A few words of warning. The benchmark numbers on the toolboxes site — peak multi-user throughput at high concurrency — are saturating the memory bandwidth, not the token-latency-of-a-single-request. Your single-user generation speed will be lower than the headline numbers, the same way it is on every other inference platform. The patch is community-maintained, not AMD-supported, and the production posture is "works in the configurations on the tested-model list." The cluster is a real, reproducible, two-node inference node.
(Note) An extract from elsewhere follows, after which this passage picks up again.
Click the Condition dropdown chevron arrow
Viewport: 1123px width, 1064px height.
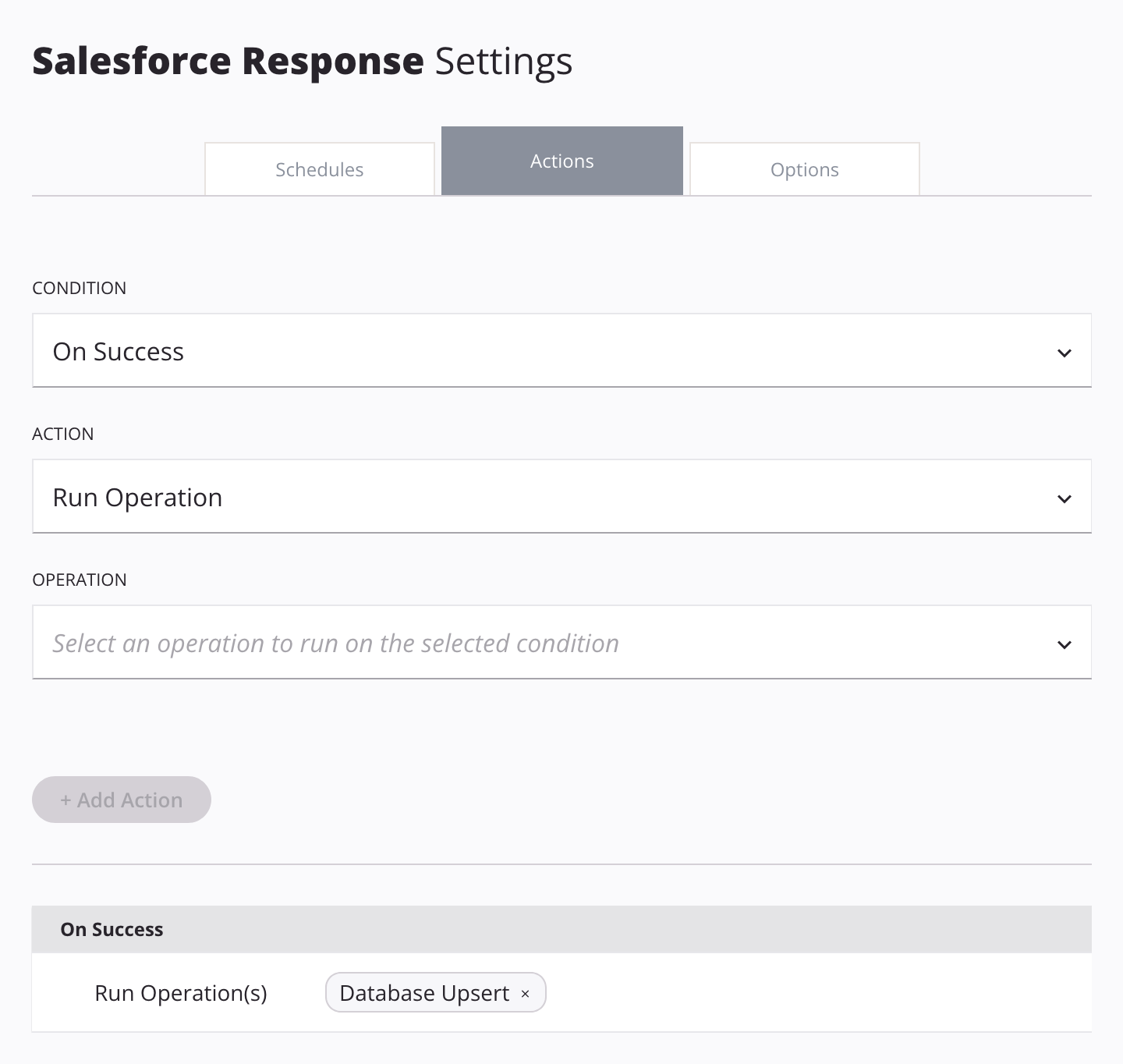coord(1064,353)
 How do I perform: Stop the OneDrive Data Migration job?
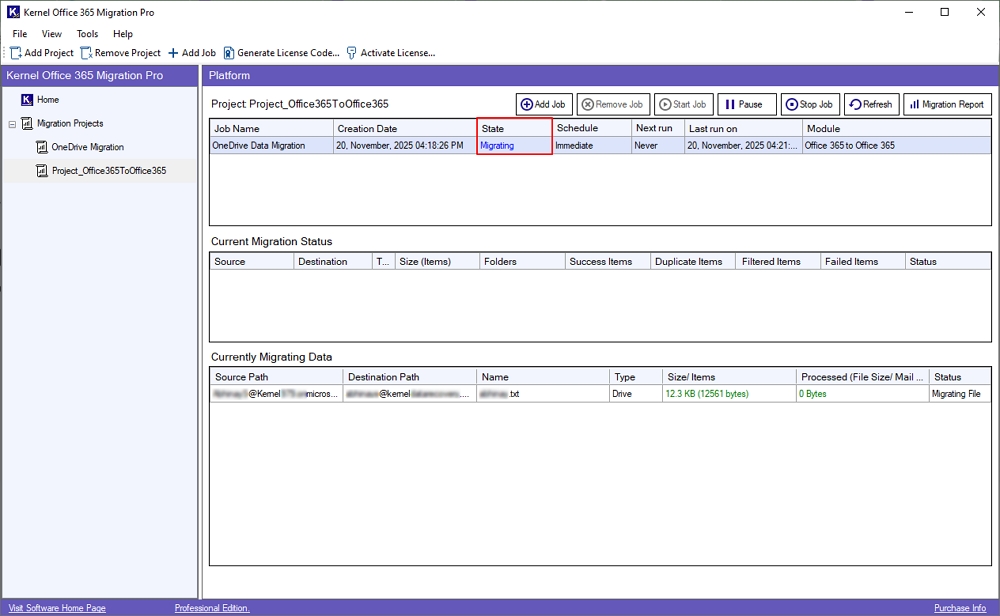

It is not a data-center replacement. If you need an SLA, this is not it. If you need a ~$7,500 local 256GB node that runs Qwen 3.5 122B AWQ-8 without any third-party API, it is.

Disclosure

This post was drafted with AI assistance. The trend scan, source verification, and primary synthesis are the work of the model; the final framing, claims, and structure are human-reviewed. No part of the post was generated from an undisclosed prompt injection. Specific quantitative claims (5µs RDMA round-trip latency, ~50Gbps effective bandwidth, 70-100µs TCP baseline, 171 HN points / 54 comments, 422 stars / 59 forks / 17 watchers / 39 open issues on the toolboxes repo) are sourced from the kyuz0/amd-strix-halo-vllm-toolboxes GitHub repository and the Hacker News thread, both re-verified as live and well-formed via curl --compressed against the GitHub API and the raw README.md / setup_guide.md endpoints on 2026-06-28. Build-cost figures (~$3,150 per 128GB Framework board per HN commenter jmyeet, ~$1,700 empty per 64GB board per HN commenter jcastro, ~$500 per 100GbE NIC, ~$100 QSFP28 DAC, ~$10-20 PCIe riser) are HN-quoted prices as of 2026-06-28, not official manufacturer MSRPs, and the per-component sums in the post are the draft author's arithmetic. The Framework Desktop product page was not independently fetchable from this environment (Cloudflare bot challenge), but the URL was taken directly from the setup guide itself.